Home Office Spaces

If you have a home based business or telecommute, you’re one of the millions of Americans who probably have or want a home office.  What seems to be a staple of modern living wasn’t always so. 

The home office most likely developed from the “study” that existed in the larger homes of the well-to-do.  These rooms were usually separated from the rest of the house providing privacy for the home owner to read, meet with others, and of course conduct business.  As the middle-class grew, their leisure time did too.  The two or three bedroom home was getting too small.  Home owners desired a separate designated space to read, hobby, and do other work.  The standard middle-class home grew in size and added other features, such as a family room, rec room, and the home office.  Although the home office, like other specialty rooms, lost its popularity after the Great Recession, it quickly regained popularity as the recession subsided.

REQUEST: Could you output the home office passage exactly, everything from "The home office most" down to "the recession subsided."?

DATA BLOCK:

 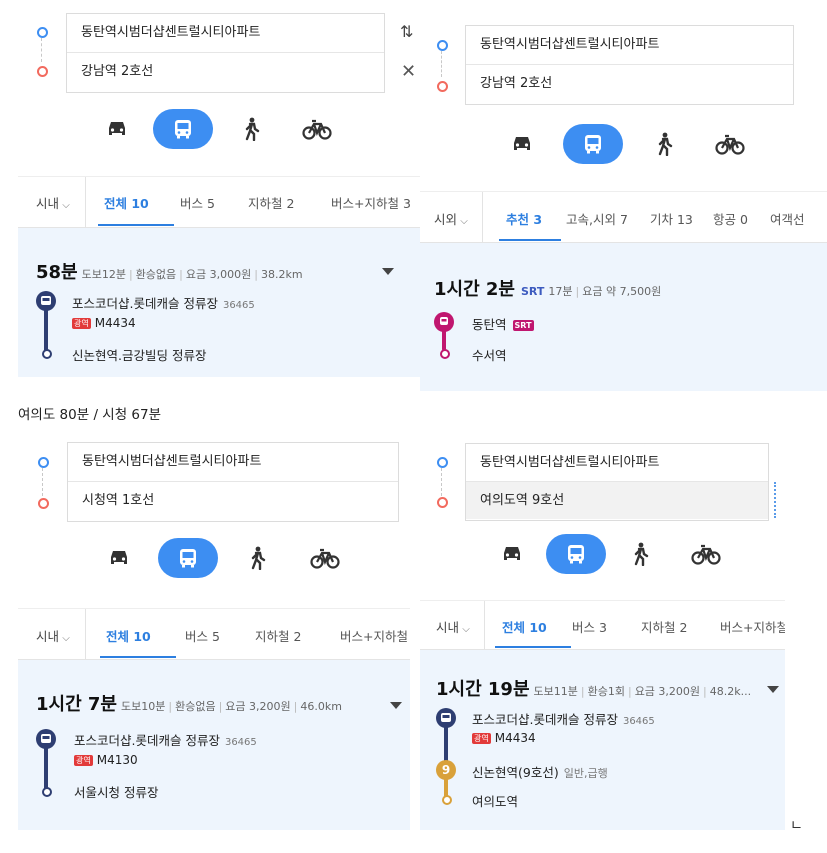 What do you see at coordinates (617, 500) in the screenshot?
I see `destination-field: 여의도역 9호선` at bounding box center [617, 500].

RESULT FOR THIS TASK:
The home office most likely developed from the “study” that existed in the larger homes of the well-to-do.  These rooms were usually separated from the rest of the house providing privacy for the home owner to read, meet with others, and of course conduct business.  As the middle-class grew, their leisure time did too.  The two or three bedroom home was getting too small.  Home owners desired a separate designated space to read, hobby, and do other work.  The standard middle-class home grew in size and added other features, such as a family room, rec room, and the home office.  Although the home office, like other specialty rooms, lost its popularity after the Great Recession, it quickly regained popularity as the recession subsided.